Finagling in the House of Delegates has finally brought two related issues together: home rule and local gun ordinances.
Late last week it appeared the House was set to pass a senate bill that would have continued the Home Rule Pilot Program. The program gives the participating cities more leeway to create it’s own laws.
As Paul Fallon wrote last week, the bill was tweaked during the committee process so that no participating cities could enact new gun ordinances. But Charleston Mayor Danny Jones said the changes wouldn’t effect cities with such ordinances already in place.
Friday, Kanawha County Republican Patrick Lane proposed an amendment that would void local gun laws.
It’s similar language to a bill the House overwhelmingly approved earlier in the year. Of the four delegates who voted against the bill, three come from Charleston (Mayor Jones hated the bill). Delegate Meshea Poore, D-Kanawha, said disallowing city gun ordinances didn’t equate with home rule, a measure that has had bipartisan support in the past.
Senate President Jeff Kessler, D-Marshall, said his chamber wouldn’t take up the measure due to threats senators received during the legislative process.
Lane’s amendment has derailed the continuation of the home rule pilot program for the moment. The bill was moved to the inactive calendar, with only five days remaining to pass the measure.
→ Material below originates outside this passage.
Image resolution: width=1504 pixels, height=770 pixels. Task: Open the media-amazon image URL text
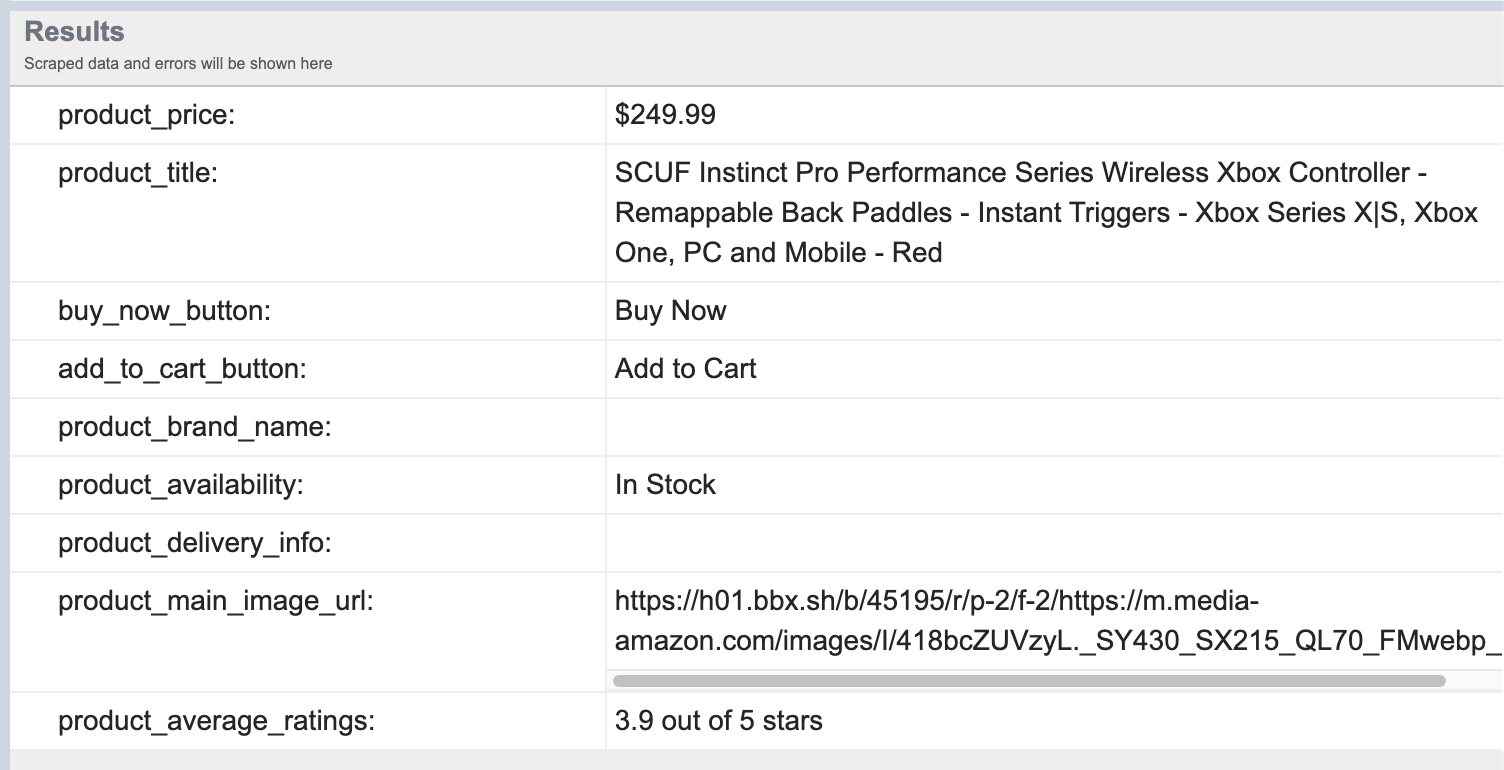1058,621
In other House action, the chamber’s Health and Human Resources Committee nixed a measure concerning payment for HIV and Sexually Transmitted Infection testing. The Department for Health and Human Resources lobbied for the bill, saying it fell in line with Affordable Care Act standards.
As more people receive health coverage under the measure commonly known as “Obamacare,” there is less need for departments to pay for work related to the tests themselves, proponents argued.
Most members of the committee disagreed. Lane and Poore both spoke against the bill, saying it was unfair to the people who may need the testing but don’t have a way to pay.